Он рассказывал впоследствии о некоторых своих тогдашних проделках, кончавшихся очень печально. Раз он полез на крышу за голубями, но сорвался и ободрал себе спину, что должен был скрыть от домашних во избежание наказания. В другой раз, несмотря на запрет матери, стал стегать во дворе смирную лошадь, которая наконец брыкнула и ранила его в голову.

Раз даже он подвел под беду младшего братишку, который был общим баловнем в семье: зная, что дед не выносит шума и крика, Александр нарочно раздразнил брата, и дед отодрал обоих за чуб.

Эти постоянные проявления живости были не у места в степенной, скромной семье, и Александра не любили. Холодно относились к нему не только дед с бабкой, но даже родная мать.

Это обстоятельство могло иметь громадное значение во внутренней жизни ребенка. Если несчастья вообще приближают душу к Богу, то одинокие дети, не взысканные лаской, предоставленные самим себе, в особенности же дети с богатым внутренним содержанием, одаренные, живые, несправедливо преследуемые за невольные, безотчетные проявления прирожденной бойкости, – эти дети, оскорбленные невниманием людей, рано обращаются к Богу. Тут происходит какая-то великая тайна, которая бросает детскую смущенную непонятую душу в лоно всегда и всех принимающей, всем откликающейся Божественной любви.

Так должно было быть и с Александром. И в те минуты, когда, после огорчений от жестокого с ним обращения, он где-нибудь в уголке растирал по лицу слезы кулаченком, его стесненное сердечко начала согревать религиозная теплота, а детская душа его безотчетно льнула к Богу…

Настроение в доме Гренковых было строго религиозное. Грамоте мальчика учили по часослову и Псалтири. Всякий праздник стоял он с отцом на клиросе, где читал и пел. О матери своей он впоследствии говаривал, что она была святой жизни.

Лет двенадцати он был помещен отцом в Тамбовское духовное училище, где занимался успешно, хотя и тут постоянно бегал и играл.

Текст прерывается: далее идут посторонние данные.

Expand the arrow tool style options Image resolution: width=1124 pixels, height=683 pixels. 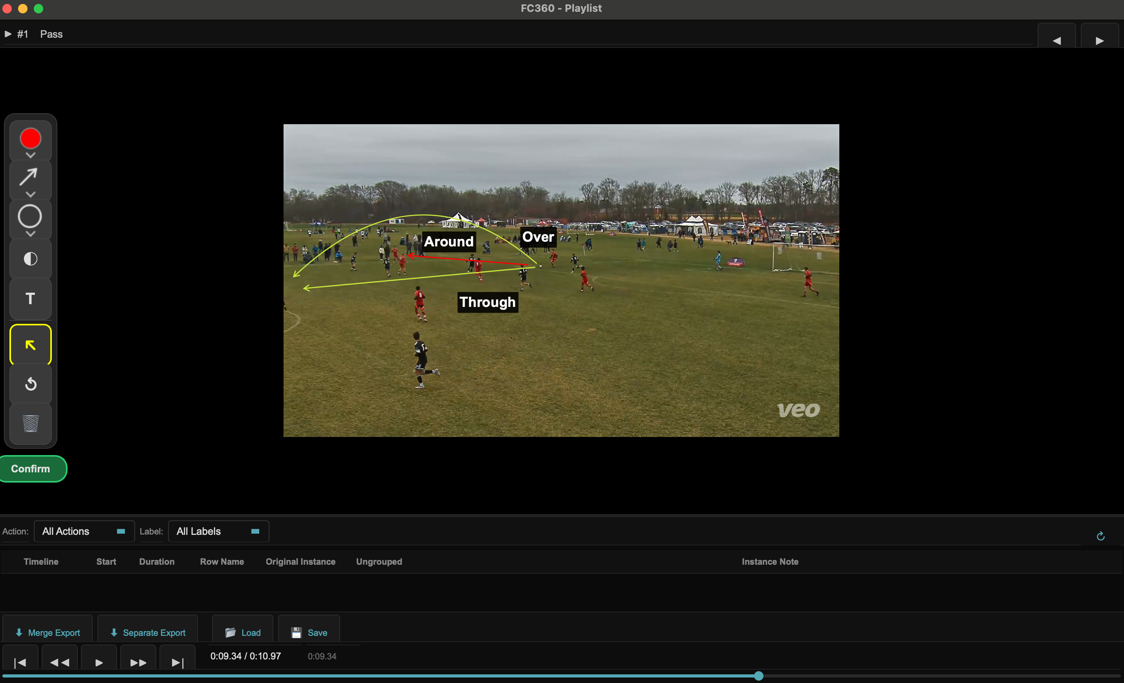coord(30,194)
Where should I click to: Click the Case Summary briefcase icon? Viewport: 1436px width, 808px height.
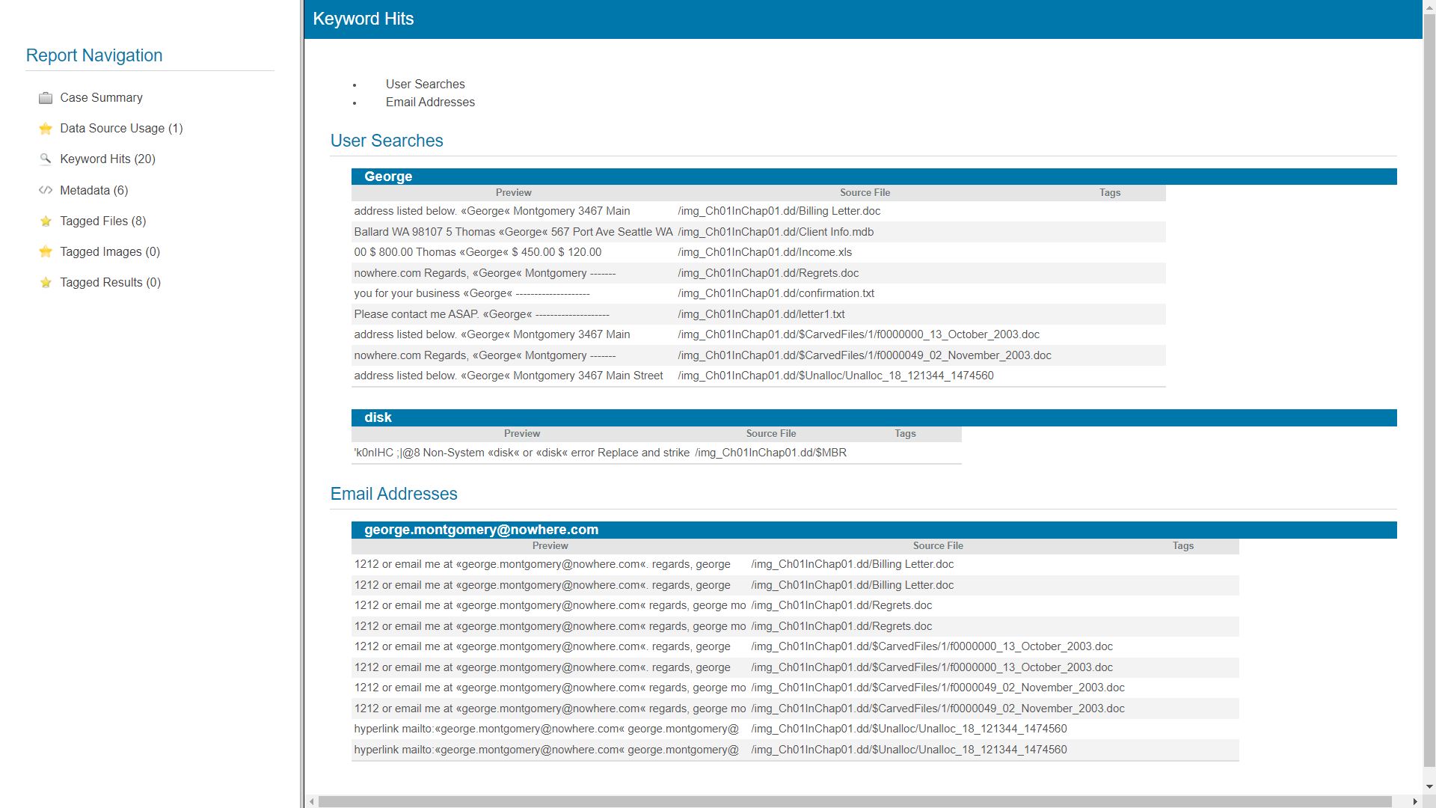(x=46, y=98)
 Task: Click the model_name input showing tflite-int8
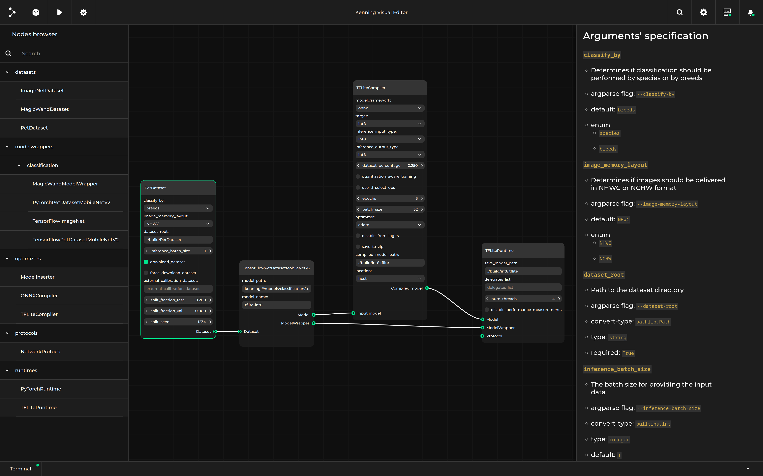pyautogui.click(x=277, y=305)
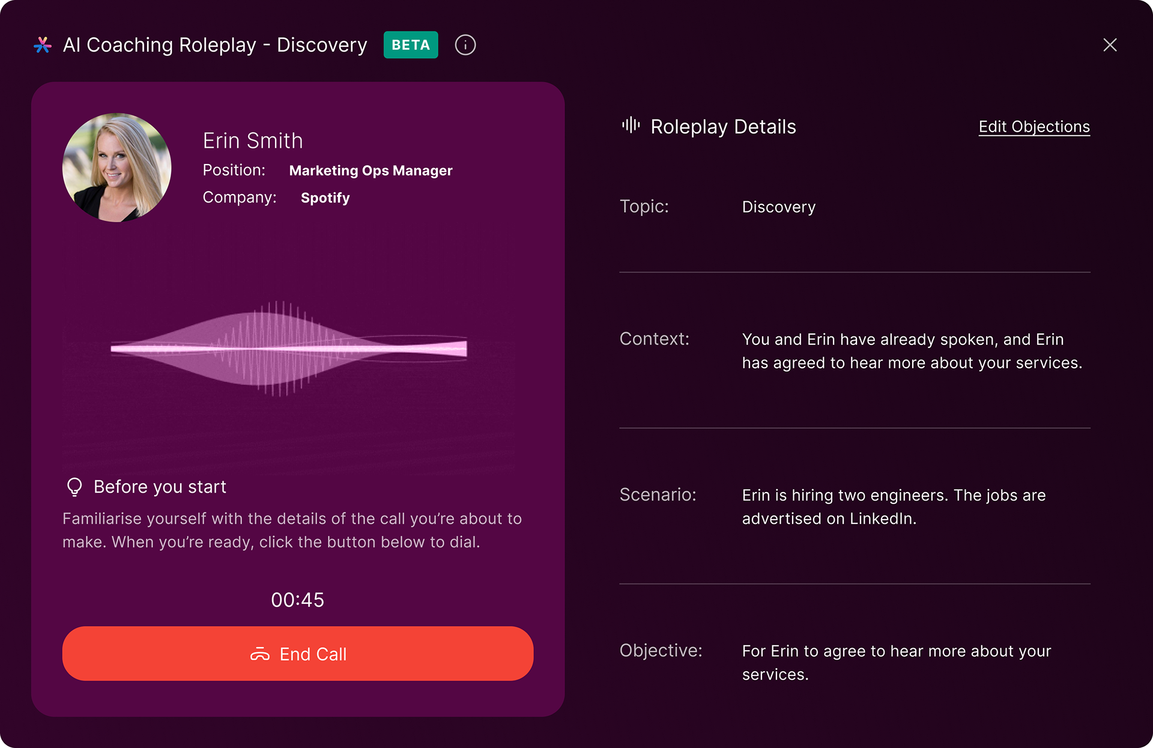This screenshot has height=748, width=1153.
Task: Click the 00:45 call timer
Action: (297, 600)
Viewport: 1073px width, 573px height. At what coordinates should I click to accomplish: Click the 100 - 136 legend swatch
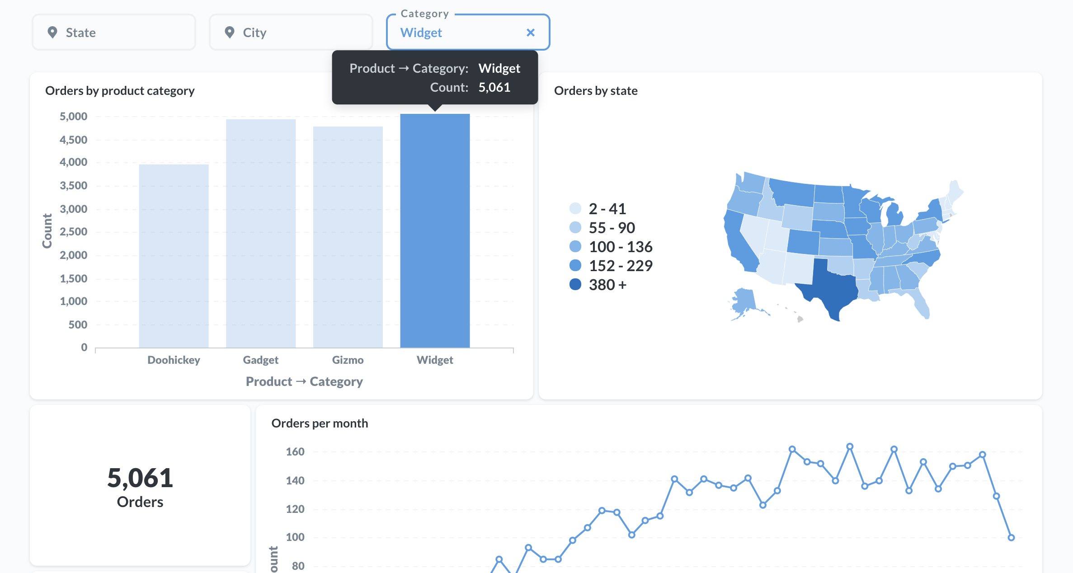click(x=575, y=247)

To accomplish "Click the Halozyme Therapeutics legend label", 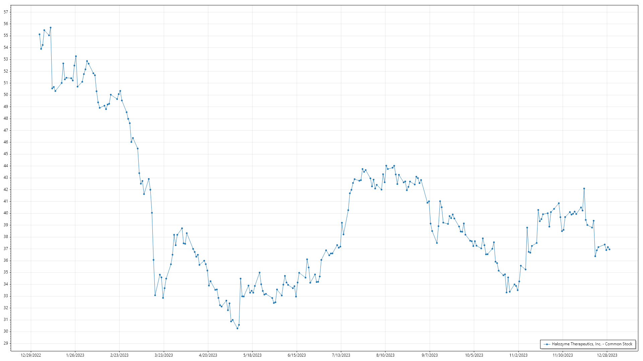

Интересно заметить, как чуток был мальчик на всякую ласку, которой в детстве ему досталось так мало. Он вспоминал об училищном портном: «Когда я был мальчиком, был у нас общий портной. Я был высоконький, и он меня все Сашей звал. Других же моих товарищей так ласково не называл. Признаюсь, меня это очень затрагивало».

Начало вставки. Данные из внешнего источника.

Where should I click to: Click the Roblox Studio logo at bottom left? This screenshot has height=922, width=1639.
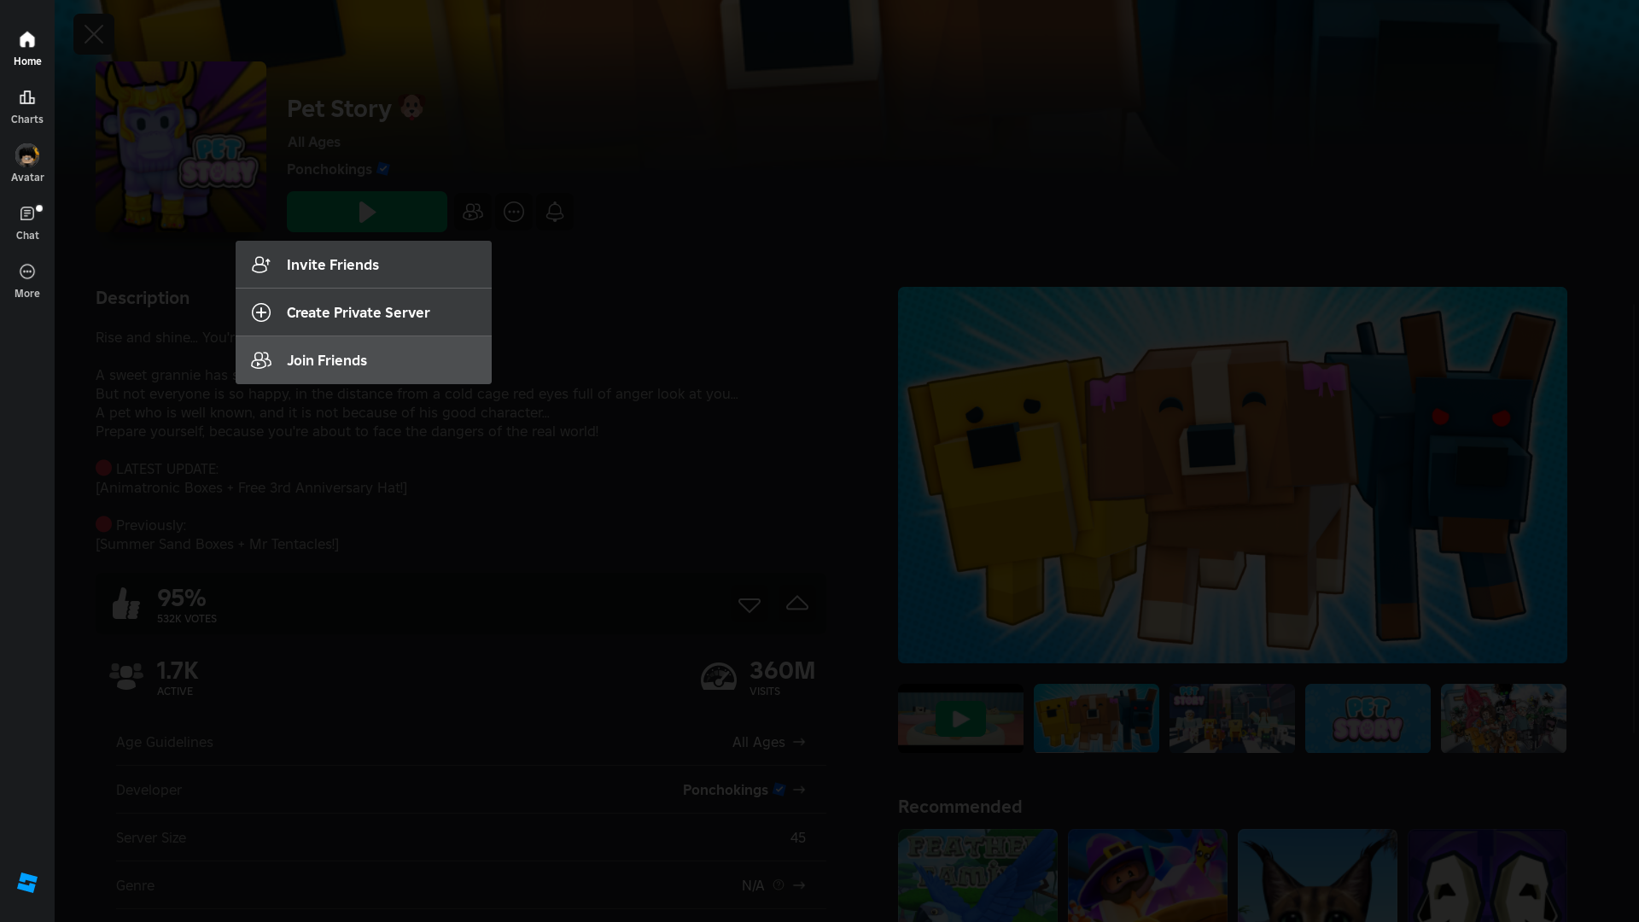pos(27,883)
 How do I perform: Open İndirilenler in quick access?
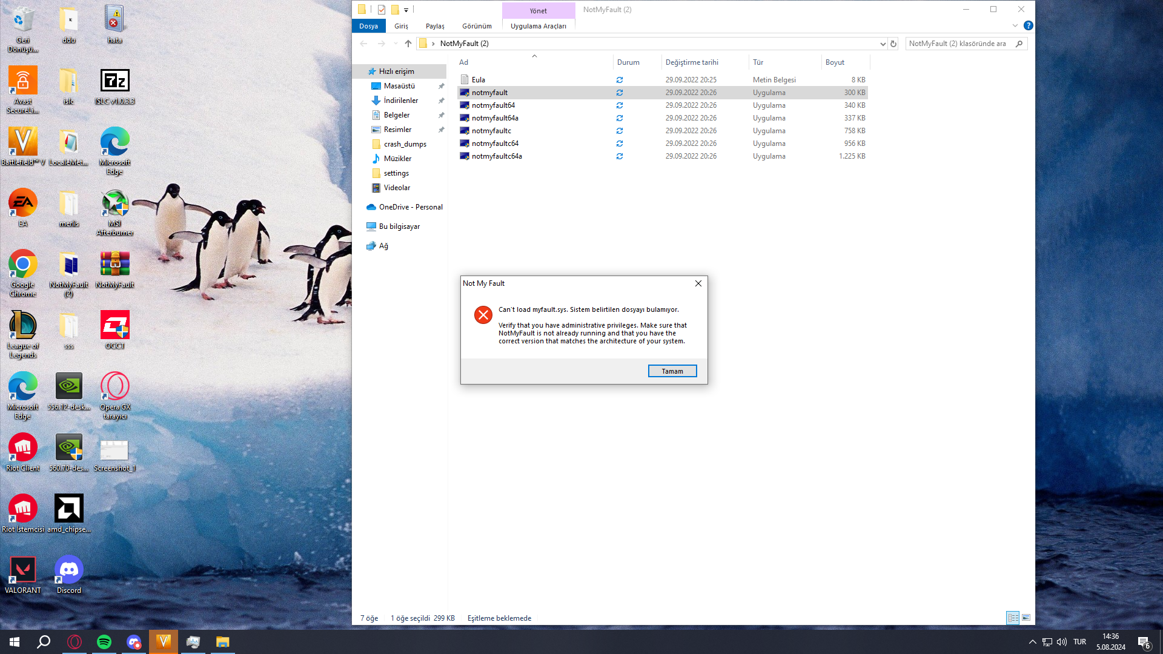coord(400,101)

Испытав впечатлительной, общительной, созданной для любви и благоволения душой, как тяжело видеть отовсюду равнодушие, он во всю свою жизнь отличался особой приветливостью к людям. Мне рассказывали в Оптиной, что иноки, помнившие его в молодости, все свидетельствовали о чрезвычайно приятном его обращении: «Как, бывало, встретишься с ним по дороге в скит, уж непременно остановится, несколько добрых слов молвит».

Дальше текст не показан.